### What the task requires
Reproduce precisely the lines of the material below from the line containing "Viewport: 524px width, 282px" up to and including its last line. Pictures must not be copied.

*** Opening Task data ***

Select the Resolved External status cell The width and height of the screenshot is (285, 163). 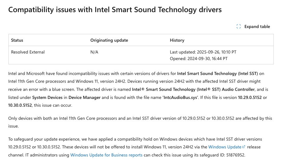tap(28, 52)
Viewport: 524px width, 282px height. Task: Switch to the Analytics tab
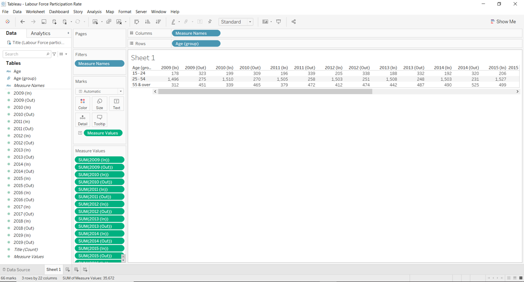point(41,33)
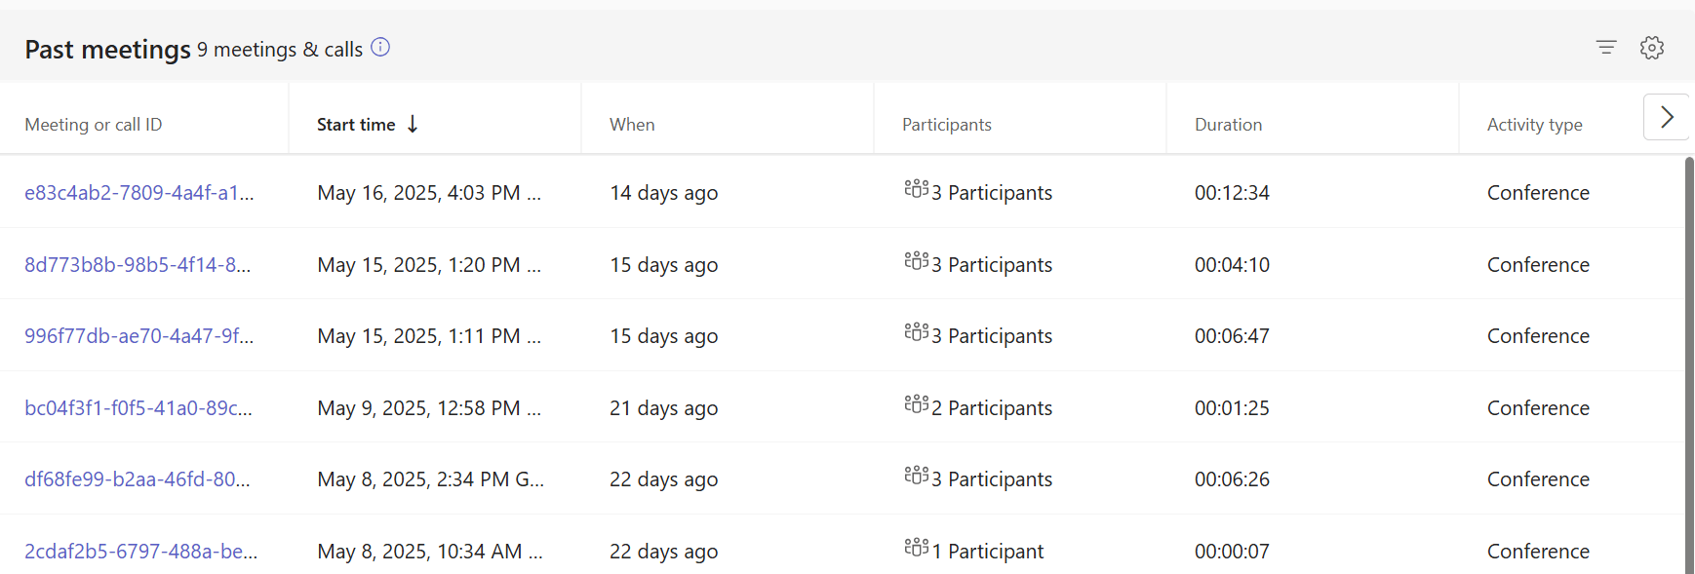Click the participants icon on the 2 Participants row

click(x=915, y=405)
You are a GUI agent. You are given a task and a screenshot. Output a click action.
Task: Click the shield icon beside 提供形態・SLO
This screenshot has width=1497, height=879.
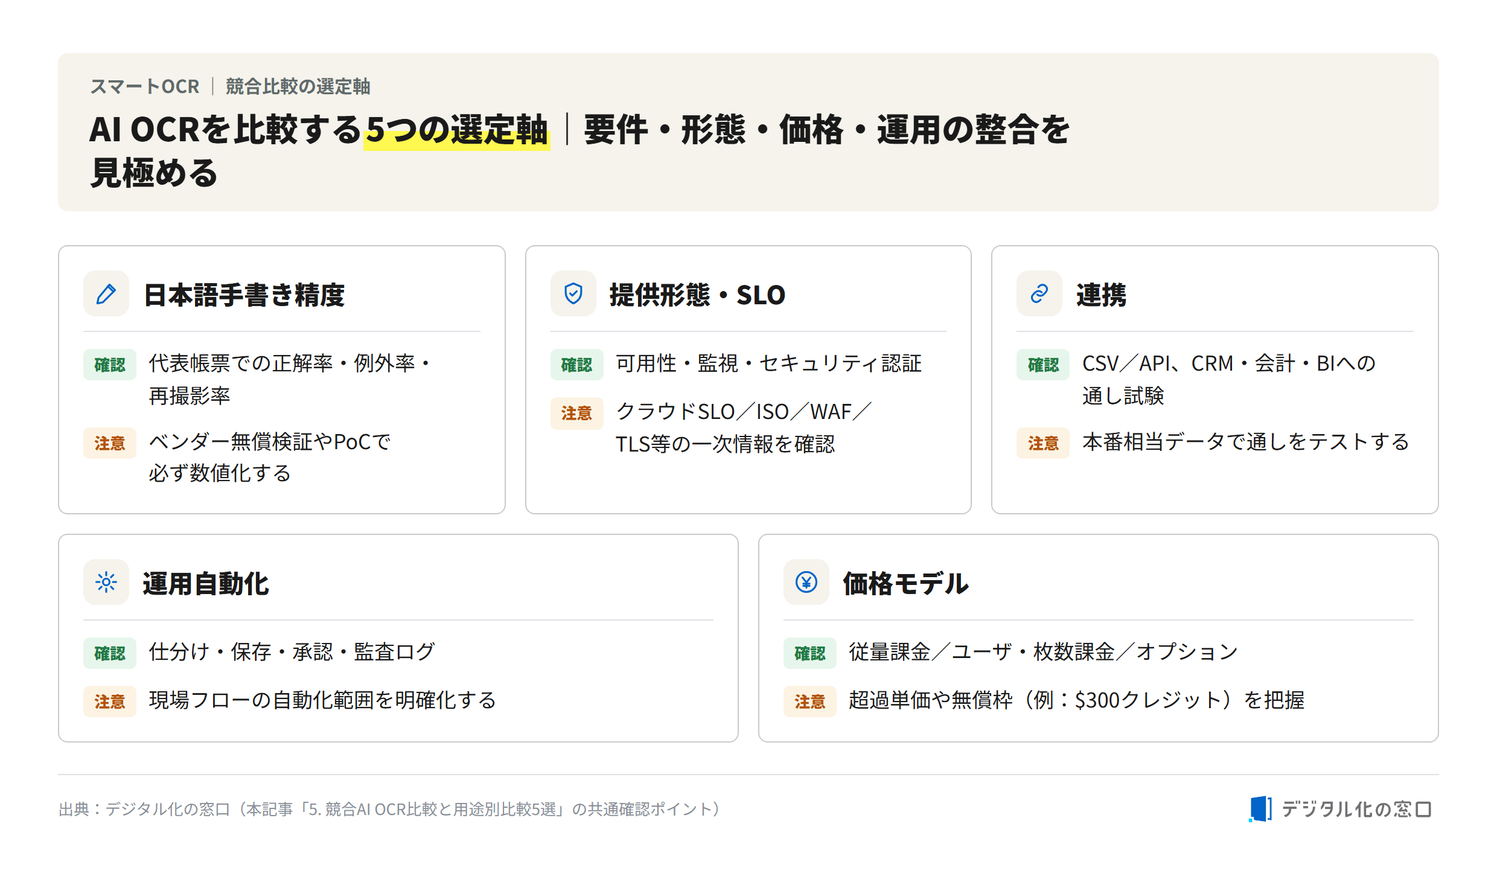(573, 294)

*** Closing Task data ***

### Answer area
Viewport: 524px width, 282px height. Task: Switch to the Analytics tab
point(41,33)
Click the participants icon on the 2 Participants row

click(x=915, y=405)
You are a GUI agent. You are given a task and a screenshot. Output a click action.
Task: Click the shield icon beside 提供形態・SLO
This screenshot has width=1497, height=879.
(573, 294)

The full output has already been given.